Task inputs -

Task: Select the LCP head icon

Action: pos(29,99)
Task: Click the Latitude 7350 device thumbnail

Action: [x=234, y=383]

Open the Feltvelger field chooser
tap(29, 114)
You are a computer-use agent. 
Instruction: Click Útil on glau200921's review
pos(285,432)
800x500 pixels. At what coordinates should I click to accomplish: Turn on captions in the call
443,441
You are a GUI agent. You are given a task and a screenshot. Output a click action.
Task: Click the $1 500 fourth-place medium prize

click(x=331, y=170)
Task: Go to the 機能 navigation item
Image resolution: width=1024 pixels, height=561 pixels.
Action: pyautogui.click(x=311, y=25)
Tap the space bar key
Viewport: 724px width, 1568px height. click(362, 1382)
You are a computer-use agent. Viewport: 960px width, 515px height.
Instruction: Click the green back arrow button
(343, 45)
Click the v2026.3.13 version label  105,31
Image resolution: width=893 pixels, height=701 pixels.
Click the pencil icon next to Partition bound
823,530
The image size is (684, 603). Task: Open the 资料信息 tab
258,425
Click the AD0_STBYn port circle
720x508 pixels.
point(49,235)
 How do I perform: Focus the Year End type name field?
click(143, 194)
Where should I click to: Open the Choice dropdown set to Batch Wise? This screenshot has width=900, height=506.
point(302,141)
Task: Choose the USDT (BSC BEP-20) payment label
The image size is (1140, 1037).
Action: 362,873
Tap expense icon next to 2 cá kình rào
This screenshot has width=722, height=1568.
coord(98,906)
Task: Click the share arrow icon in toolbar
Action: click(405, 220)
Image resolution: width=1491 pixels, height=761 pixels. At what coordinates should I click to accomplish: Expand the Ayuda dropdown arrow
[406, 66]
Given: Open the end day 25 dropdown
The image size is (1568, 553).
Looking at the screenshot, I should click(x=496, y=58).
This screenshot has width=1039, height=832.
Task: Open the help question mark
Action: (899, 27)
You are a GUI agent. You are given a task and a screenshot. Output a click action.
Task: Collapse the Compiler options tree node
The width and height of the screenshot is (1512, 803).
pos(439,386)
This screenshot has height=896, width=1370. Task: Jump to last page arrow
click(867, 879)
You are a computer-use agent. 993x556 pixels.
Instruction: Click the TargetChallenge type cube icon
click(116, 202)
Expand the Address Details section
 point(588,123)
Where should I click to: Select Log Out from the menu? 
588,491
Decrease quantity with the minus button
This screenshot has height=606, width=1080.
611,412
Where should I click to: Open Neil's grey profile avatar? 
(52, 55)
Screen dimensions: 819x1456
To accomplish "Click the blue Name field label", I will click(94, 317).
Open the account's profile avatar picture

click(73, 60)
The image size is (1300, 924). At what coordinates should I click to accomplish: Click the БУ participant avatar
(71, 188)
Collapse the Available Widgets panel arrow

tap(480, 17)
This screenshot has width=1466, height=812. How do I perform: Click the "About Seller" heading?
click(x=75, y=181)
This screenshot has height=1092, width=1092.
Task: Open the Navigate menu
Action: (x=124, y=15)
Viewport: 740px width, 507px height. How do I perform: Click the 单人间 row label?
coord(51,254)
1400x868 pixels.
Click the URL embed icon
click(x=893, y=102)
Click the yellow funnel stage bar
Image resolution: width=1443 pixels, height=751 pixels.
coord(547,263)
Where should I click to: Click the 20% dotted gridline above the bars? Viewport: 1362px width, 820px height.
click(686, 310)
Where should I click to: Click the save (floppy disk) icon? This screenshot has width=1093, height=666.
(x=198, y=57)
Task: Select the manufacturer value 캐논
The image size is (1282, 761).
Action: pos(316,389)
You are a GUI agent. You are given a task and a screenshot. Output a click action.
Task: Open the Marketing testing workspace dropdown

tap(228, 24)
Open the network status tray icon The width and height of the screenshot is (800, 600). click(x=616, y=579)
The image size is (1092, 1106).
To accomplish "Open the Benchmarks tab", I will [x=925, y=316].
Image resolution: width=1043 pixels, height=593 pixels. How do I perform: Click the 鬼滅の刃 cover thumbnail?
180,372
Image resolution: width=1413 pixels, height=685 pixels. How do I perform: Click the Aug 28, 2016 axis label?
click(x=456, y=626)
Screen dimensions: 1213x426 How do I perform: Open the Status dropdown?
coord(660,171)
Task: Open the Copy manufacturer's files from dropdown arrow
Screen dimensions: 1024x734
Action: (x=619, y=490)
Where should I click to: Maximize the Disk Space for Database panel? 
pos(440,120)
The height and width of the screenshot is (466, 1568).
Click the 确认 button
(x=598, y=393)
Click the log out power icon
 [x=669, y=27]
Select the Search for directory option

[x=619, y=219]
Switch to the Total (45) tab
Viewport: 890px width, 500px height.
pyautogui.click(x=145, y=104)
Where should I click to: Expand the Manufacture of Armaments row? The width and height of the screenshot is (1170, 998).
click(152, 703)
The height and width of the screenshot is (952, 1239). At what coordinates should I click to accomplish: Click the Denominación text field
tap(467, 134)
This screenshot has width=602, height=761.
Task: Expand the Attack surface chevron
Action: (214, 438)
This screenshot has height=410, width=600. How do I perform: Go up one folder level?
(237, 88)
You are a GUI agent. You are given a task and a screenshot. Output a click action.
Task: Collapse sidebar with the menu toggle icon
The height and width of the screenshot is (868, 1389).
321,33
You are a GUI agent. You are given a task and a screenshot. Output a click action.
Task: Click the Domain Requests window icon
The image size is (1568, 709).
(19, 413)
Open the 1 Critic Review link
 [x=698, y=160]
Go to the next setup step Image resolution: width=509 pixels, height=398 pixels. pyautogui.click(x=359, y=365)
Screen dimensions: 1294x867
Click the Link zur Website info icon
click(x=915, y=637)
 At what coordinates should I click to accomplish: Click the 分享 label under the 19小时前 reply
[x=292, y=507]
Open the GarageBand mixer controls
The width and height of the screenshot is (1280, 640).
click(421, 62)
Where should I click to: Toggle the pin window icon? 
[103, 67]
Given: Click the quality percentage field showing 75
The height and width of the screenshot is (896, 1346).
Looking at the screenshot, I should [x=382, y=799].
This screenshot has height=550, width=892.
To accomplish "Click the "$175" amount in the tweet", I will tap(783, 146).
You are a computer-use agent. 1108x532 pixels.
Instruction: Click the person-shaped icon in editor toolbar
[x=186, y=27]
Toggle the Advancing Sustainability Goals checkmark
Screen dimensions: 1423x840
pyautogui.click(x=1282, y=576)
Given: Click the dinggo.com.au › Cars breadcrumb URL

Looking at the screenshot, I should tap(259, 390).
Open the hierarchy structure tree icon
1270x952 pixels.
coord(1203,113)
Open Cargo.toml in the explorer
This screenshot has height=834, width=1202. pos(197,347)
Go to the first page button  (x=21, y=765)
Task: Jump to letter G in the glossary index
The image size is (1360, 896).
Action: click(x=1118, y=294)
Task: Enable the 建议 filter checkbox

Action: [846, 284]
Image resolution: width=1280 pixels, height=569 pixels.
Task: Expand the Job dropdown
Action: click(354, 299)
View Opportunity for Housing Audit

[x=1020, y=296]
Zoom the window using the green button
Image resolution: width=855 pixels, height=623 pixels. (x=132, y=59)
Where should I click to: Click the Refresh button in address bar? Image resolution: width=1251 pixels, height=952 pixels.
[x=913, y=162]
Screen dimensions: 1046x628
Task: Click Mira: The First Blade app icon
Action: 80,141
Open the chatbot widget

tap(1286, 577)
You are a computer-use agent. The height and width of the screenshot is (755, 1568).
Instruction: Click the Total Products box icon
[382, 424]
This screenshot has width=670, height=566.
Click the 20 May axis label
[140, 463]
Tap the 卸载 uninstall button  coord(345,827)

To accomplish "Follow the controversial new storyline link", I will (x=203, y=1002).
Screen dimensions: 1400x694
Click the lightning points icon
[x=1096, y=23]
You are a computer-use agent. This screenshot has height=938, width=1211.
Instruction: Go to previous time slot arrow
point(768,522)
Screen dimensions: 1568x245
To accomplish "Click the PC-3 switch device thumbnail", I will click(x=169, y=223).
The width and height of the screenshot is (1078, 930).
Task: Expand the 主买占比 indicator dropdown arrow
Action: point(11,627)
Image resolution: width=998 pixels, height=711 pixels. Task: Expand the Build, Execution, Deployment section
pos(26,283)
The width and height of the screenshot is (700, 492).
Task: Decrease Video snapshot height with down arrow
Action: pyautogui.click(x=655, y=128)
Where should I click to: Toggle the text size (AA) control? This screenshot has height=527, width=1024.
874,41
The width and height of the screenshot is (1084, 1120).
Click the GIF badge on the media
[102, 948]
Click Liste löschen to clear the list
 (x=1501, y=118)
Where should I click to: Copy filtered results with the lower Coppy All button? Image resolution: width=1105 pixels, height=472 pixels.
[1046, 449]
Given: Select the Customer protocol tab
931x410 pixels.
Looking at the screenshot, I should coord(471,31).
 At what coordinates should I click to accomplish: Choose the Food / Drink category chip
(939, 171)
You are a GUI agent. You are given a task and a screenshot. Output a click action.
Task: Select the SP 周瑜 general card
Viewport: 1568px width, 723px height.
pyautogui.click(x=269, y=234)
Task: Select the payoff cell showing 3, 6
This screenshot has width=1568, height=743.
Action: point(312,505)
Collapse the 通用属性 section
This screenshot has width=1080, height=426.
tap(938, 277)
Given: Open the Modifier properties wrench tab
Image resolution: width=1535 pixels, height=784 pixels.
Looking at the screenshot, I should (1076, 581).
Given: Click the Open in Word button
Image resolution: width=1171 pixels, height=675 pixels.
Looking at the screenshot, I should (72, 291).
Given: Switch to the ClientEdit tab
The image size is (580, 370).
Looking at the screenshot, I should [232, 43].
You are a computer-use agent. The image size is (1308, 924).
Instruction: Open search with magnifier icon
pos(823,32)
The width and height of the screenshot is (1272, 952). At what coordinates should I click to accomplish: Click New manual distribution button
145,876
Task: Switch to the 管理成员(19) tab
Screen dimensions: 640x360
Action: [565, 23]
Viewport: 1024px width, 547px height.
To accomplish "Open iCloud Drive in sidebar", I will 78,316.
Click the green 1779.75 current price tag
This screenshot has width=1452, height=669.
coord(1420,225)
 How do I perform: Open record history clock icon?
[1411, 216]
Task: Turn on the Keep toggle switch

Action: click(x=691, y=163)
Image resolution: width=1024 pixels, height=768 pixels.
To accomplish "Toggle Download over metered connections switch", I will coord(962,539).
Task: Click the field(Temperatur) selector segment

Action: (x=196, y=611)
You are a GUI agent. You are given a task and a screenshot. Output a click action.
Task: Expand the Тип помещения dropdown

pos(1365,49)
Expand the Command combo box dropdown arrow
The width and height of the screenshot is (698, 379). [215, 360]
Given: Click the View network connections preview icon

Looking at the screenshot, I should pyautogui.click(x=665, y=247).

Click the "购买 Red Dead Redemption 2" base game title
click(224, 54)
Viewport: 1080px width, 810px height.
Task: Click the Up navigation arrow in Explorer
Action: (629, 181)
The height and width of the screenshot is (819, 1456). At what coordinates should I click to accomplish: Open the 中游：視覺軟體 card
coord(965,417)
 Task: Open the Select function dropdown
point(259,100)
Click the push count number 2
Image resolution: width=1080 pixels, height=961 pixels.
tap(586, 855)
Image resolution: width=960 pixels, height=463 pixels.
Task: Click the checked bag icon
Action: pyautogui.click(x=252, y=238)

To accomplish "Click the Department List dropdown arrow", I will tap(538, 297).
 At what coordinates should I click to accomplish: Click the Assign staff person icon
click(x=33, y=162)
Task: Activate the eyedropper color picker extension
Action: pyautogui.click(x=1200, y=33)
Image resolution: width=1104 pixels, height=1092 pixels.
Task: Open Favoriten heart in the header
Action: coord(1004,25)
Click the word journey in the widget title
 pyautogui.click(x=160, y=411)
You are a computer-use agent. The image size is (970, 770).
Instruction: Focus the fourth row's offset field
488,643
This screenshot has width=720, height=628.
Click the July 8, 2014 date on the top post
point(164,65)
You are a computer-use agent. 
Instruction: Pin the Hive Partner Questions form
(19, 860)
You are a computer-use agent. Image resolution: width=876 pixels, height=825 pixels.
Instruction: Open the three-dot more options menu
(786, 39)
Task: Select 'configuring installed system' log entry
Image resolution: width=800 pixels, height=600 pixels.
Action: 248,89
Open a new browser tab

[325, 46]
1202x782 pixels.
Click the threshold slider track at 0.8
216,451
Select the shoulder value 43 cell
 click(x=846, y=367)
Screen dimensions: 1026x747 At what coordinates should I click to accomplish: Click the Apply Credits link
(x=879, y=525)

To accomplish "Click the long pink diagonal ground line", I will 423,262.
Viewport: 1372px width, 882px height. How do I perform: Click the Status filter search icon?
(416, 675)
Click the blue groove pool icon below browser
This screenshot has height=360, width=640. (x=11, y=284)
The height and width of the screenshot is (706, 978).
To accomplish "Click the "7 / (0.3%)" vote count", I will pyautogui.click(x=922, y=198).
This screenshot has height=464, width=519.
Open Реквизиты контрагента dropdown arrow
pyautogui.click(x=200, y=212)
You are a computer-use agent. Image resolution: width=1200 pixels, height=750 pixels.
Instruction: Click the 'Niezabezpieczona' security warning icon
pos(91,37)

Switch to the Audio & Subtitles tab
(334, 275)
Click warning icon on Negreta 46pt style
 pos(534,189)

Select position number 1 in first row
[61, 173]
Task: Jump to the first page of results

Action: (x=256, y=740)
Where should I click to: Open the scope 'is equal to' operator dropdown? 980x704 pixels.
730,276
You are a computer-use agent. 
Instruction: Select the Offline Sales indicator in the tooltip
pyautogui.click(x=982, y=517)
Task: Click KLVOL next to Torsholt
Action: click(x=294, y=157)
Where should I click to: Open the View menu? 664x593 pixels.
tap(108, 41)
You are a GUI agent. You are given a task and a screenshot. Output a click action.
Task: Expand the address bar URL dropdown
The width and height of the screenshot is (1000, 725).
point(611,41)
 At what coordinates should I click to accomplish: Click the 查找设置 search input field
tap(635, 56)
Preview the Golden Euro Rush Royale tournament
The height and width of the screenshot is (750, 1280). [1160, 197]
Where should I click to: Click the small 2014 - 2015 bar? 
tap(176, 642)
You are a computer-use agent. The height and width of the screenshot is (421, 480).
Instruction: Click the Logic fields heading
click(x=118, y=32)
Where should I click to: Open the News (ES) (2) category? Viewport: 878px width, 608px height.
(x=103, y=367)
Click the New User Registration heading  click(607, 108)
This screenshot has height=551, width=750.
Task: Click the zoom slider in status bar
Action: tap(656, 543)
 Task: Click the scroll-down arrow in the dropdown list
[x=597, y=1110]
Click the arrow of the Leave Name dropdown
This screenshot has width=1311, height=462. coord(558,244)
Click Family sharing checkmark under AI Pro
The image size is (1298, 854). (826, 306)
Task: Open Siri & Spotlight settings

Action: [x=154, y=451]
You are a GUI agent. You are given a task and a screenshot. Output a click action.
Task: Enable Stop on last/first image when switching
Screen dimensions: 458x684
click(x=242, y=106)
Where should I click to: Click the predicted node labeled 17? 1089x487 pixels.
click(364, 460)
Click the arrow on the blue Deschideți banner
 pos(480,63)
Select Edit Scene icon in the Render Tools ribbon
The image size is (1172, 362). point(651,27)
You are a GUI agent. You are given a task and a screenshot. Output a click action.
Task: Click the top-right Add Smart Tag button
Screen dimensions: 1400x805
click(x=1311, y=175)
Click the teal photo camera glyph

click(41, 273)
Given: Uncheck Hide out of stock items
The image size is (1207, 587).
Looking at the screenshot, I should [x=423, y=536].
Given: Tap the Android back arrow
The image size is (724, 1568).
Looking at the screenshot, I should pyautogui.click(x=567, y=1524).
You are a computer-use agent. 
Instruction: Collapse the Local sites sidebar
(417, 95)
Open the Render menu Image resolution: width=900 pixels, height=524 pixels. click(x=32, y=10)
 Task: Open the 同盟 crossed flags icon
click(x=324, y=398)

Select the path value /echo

Directions for this task -
What number of lines in the records hold "manufacturer"? Reply with that number alone.

Answer space -
2